Christiansen is a certified Grandmaster who once beat Anatoly Karpov - the man who succeeded Bobby Fischer as World Champion. It’s Christiansen’s status and skill that brought out players like Robert Branca who’s been playing chess pretty seriously for 60 years.

“I can beat some people some times. I know enough to be dangerous and not enough to be good against a master. You don’t get a chance to play someone like him, unless you rise in a tournament,” says Branca.

But it wasn’t just the serious chess set here. There were relative newcomers, like Alan Sandler.

“It was just last summer that I purchased a chess set and played with a friend,” Sandler says. “And I like the intellectual challenge, cause at my age you can’t do too much physically anymore.”

Not all newbies were of the grey-haired persuasion. Take 7 year-old Michelle Chudnovsky. She says she just started. When asked if she thought she could beat him, she replies “No.”

Now, some did hold out hope that they had a path to victory.

One player who was not faring too well speculates that his “lack of strategy will throw [Christiansen] off a bit.”

But it turns out that is not how it works.

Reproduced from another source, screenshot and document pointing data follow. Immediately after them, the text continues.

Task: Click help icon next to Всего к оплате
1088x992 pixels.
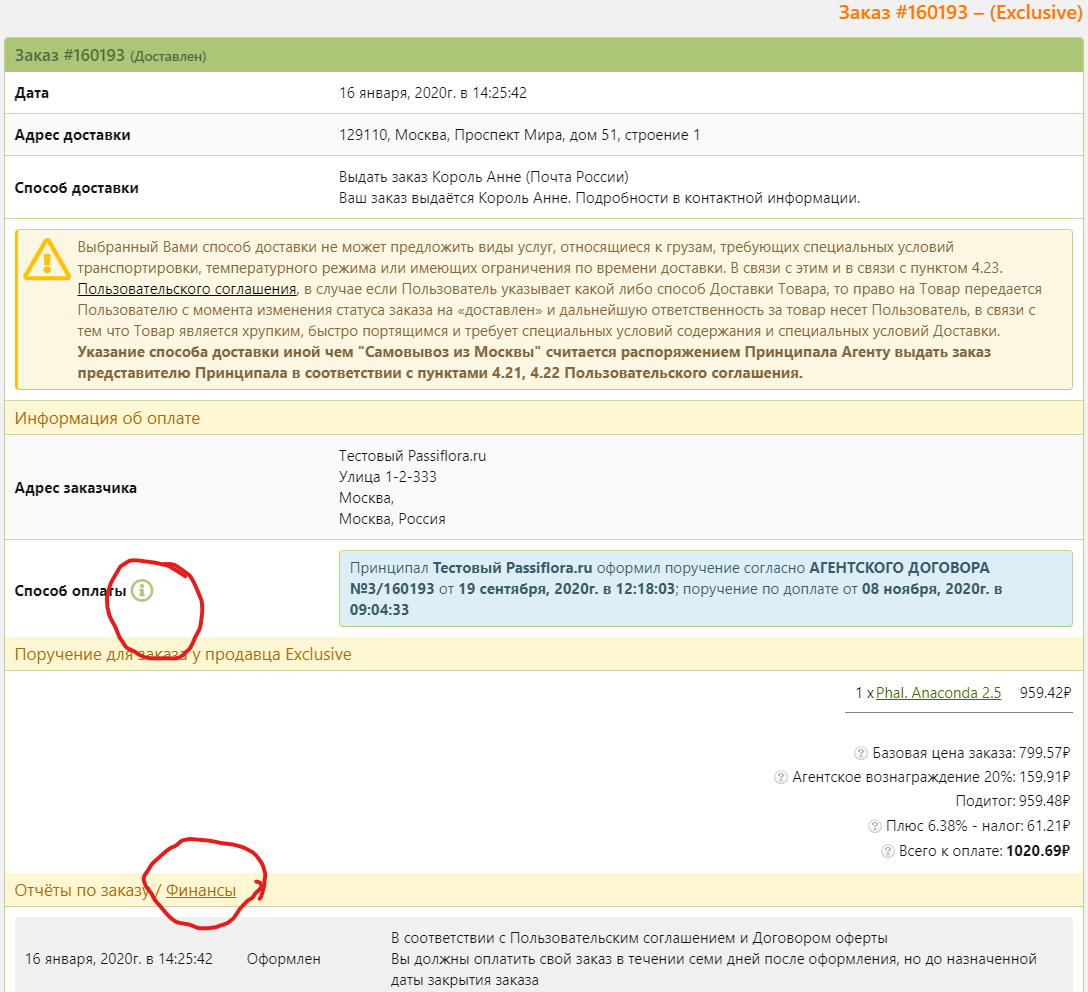Action: (x=887, y=851)
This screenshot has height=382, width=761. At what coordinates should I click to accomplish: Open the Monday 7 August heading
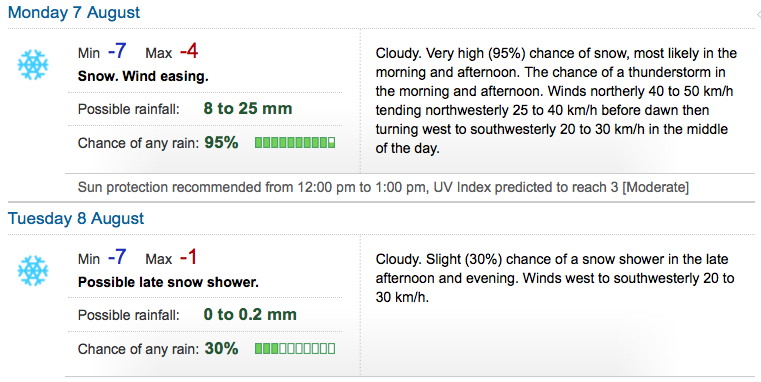click(74, 12)
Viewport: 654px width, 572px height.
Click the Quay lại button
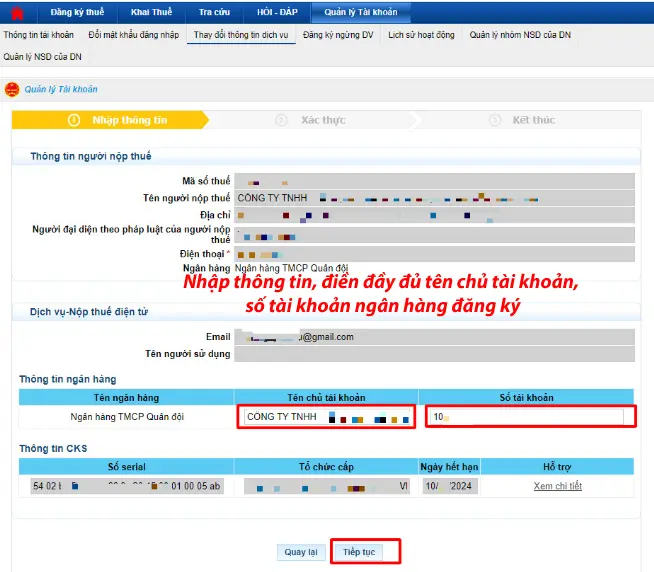tap(301, 552)
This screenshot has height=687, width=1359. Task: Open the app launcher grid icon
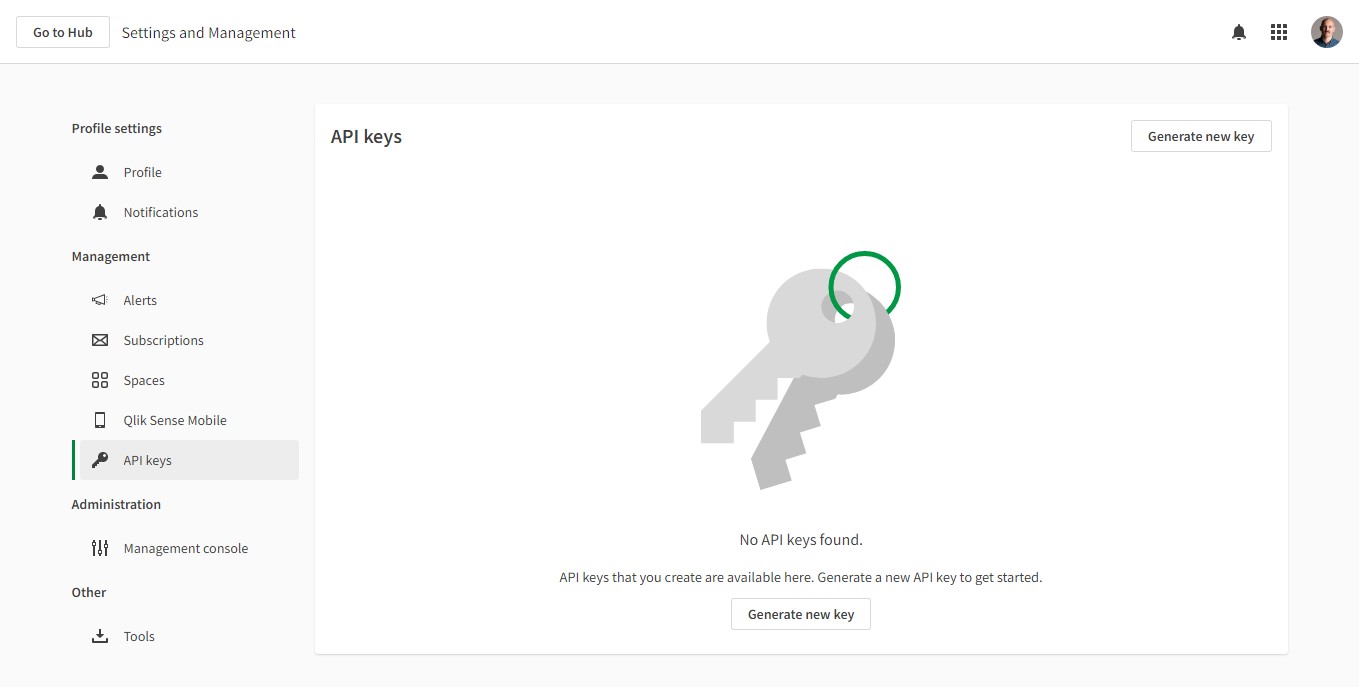pos(1279,32)
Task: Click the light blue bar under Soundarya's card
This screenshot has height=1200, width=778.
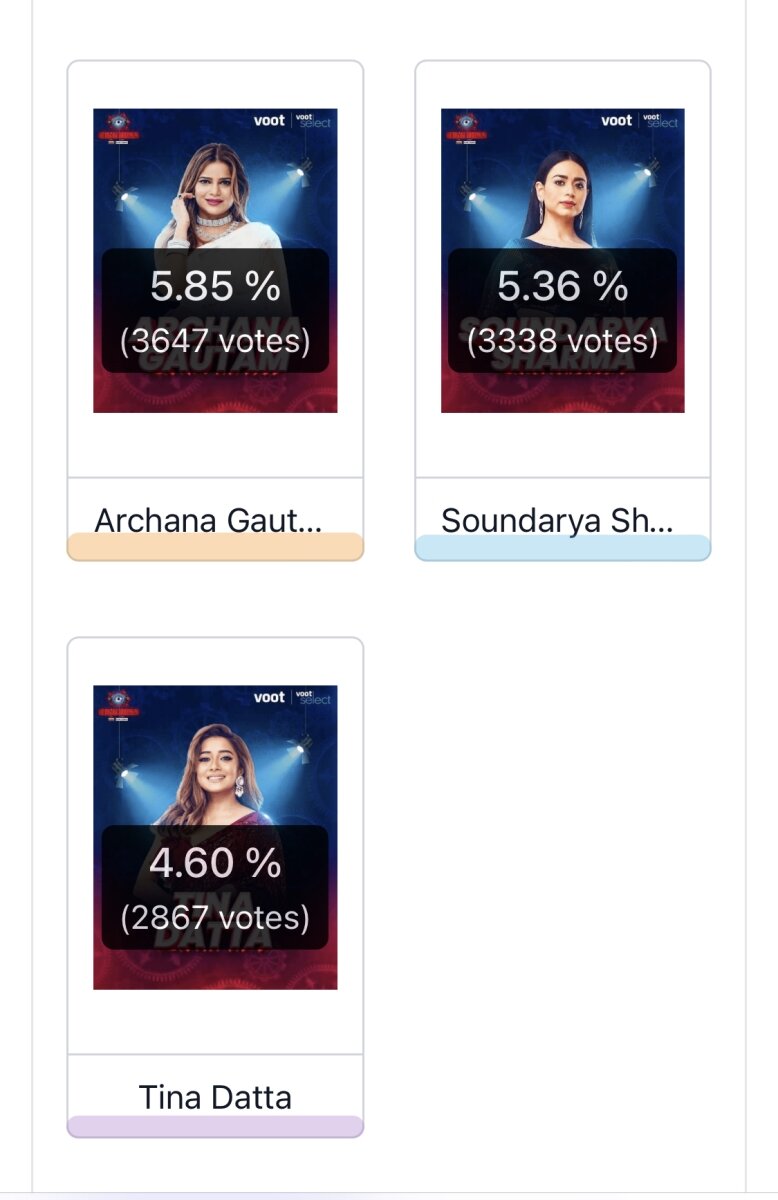Action: pyautogui.click(x=562, y=548)
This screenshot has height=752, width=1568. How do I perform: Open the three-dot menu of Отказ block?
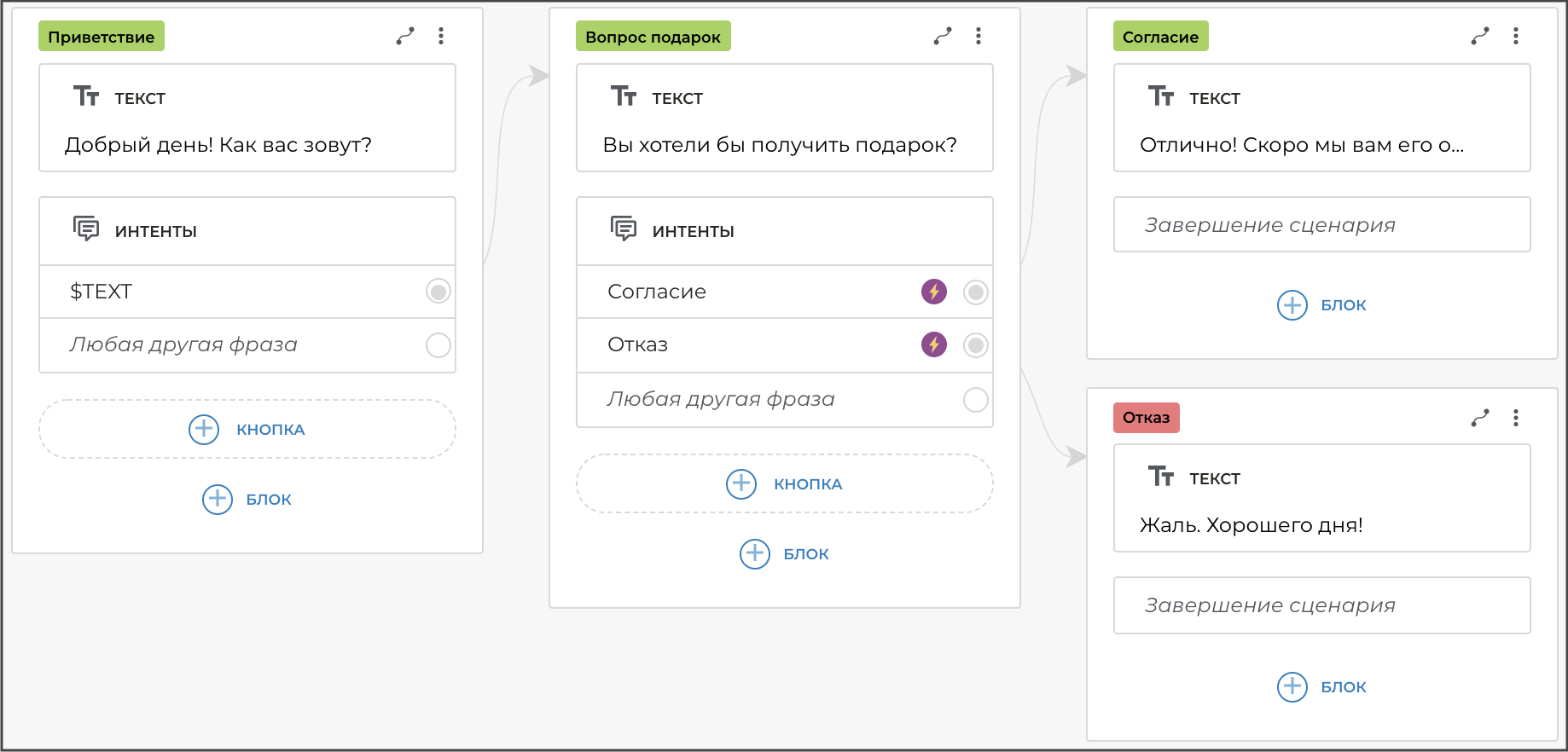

Christiansen says that playing against novices with no strategy is “a little too easy.” He adds that “If I were blindfolded that would be tough. If it’s like this it’s easy.”

To be fair, those with strategies, even complex ones, faired no better.

One player concedes with a laugh: “He just touched the rook to tell me I’m in check lest I think I could do something over here…”

Christiansen says that playing in this type of environment, where he spends about 2 seconds per board, per move, for two straight hours, he’ll maybe lose or draw 1 out of every 100 games or so. And even then, usually because of a mistake. And not all of Christiansen’s victims even came here to play.

James Sanguinetti says he didn’t even come here to play chess.

“I have a bus to catch here in 40 minutes,” he says. Eager to jump in, Sanguinetti recalls that he used to play a lot of chess when he was younger but says “I haven’t played since high school.”

And, that – said Christiansen – is the whole point.

“We wanna bring some people out of retirement, bring ‘em back into the game of chess, maybe kill a half an hour or an hour waiting for a train and popularize chess in the Boston area.”

So, did it work with Sanguinetti?

He was on game number 3 when I checked on him again— admitting that he skipped a bus to keep playing. “I missed my one o clock bus. I’m going for the two o’clock bus now,” he says.

So while Christiansen may have not lost a game, it looks like the real winner at South Station on Tuesday was the “Game of Kings.”

You can try your hand against Christiansen on Tuesday, July 16 between noon and 2pm. The free chess event is held monthly, usually the second Tuesday, at South Station.